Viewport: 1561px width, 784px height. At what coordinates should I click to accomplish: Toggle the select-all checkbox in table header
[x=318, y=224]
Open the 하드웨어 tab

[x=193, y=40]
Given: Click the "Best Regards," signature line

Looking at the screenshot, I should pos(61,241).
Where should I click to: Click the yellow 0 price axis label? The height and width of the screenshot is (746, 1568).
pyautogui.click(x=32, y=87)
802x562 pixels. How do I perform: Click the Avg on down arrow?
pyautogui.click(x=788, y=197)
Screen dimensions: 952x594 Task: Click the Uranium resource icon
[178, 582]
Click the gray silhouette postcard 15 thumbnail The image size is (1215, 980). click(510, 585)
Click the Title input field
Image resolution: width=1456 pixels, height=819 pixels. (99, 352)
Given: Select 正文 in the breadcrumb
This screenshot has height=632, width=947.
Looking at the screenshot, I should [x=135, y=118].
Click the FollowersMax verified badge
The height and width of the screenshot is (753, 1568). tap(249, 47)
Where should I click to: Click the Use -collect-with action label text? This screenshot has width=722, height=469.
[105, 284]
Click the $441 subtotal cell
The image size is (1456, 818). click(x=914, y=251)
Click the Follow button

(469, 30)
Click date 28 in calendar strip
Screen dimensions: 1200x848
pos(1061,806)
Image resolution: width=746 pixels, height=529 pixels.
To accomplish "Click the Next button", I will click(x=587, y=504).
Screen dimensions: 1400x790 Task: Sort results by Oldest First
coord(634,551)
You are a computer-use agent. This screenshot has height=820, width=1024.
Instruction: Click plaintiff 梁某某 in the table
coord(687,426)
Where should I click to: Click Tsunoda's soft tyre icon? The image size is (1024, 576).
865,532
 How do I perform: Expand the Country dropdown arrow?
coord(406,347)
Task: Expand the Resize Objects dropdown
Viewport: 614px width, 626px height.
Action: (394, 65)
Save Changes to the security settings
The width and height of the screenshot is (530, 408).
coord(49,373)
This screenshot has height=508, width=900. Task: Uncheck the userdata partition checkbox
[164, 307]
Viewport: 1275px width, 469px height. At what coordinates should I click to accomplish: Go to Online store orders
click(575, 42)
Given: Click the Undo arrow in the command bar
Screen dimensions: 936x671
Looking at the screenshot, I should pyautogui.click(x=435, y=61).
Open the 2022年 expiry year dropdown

The task: All entries should be restated word for word.

Written response:
Viewport: 1561px width, 784px height. At what coordinates should I click to accomplish: Toggle the select-all checkbox in table header
[x=318, y=224]
Open the 하드웨어 tab

[x=193, y=40]
Given: Click the "Best Regards," signature line

Looking at the screenshot, I should pos(61,241).
Where should I click to: Click the yellow 0 price axis label? The height and width of the screenshot is (746, 1568).
pyautogui.click(x=32, y=87)
802x562 pixels. How do I perform: Click the Avg on down arrow?
pyautogui.click(x=788, y=197)
Screen dimensions: 952x594 Task: Click the Uranium resource icon
[178, 582]
Click the gray silhouette postcard 15 thumbnail The image size is (1215, 980). click(510, 585)
Click the Title input field
Image resolution: width=1456 pixels, height=819 pixels. (99, 352)
Given: Select 正文 in the breadcrumb
This screenshot has height=632, width=947.
Looking at the screenshot, I should [x=135, y=118].
Click the FollowersMax verified badge
The height and width of the screenshot is (753, 1568). tap(249, 47)
Where should I click to: Click the Use -collect-with action label text? This screenshot has width=722, height=469.
[105, 284]
Click the $441 subtotal cell
The image size is (1456, 818). click(x=914, y=251)
Click the Follow button

(469, 30)
Click date 28 in calendar strip
Screen dimensions: 1200x848
pos(1061,806)
Image resolution: width=746 pixels, height=529 pixels.
To accomplish "Click the Next button", I will click(x=587, y=504).
Screen dimensions: 1400x790 Task: Sort results by Oldest First
coord(634,551)
You are a computer-use agent. This screenshot has height=820, width=1024.
Instruction: Click plaintiff 梁某某 in the table
coord(687,426)
Where should I click to: Click Tsunoda's soft tyre icon? The image size is (1024, 576).
865,532
 How do I perform: Expand the Country dropdown arrow?
coord(406,347)
Task: Expand the Resize Objects dropdown
Viewport: 614px width, 626px height.
Action: (394, 65)
Save Changes to the security settings
The width and height of the screenshot is (530, 408).
coord(49,373)
This screenshot has height=508, width=900. Task: Uncheck the userdata partition checkbox
[164, 307]
Viewport: 1275px width, 469px height. At what coordinates should I click to accomplish: Go to Online store orders
click(575, 42)
Given: Click the Undo arrow in the command bar
Screen dimensions: 936x671
Looking at the screenshot, I should pyautogui.click(x=435, y=61).
Open the 2022年 expiry year dropdown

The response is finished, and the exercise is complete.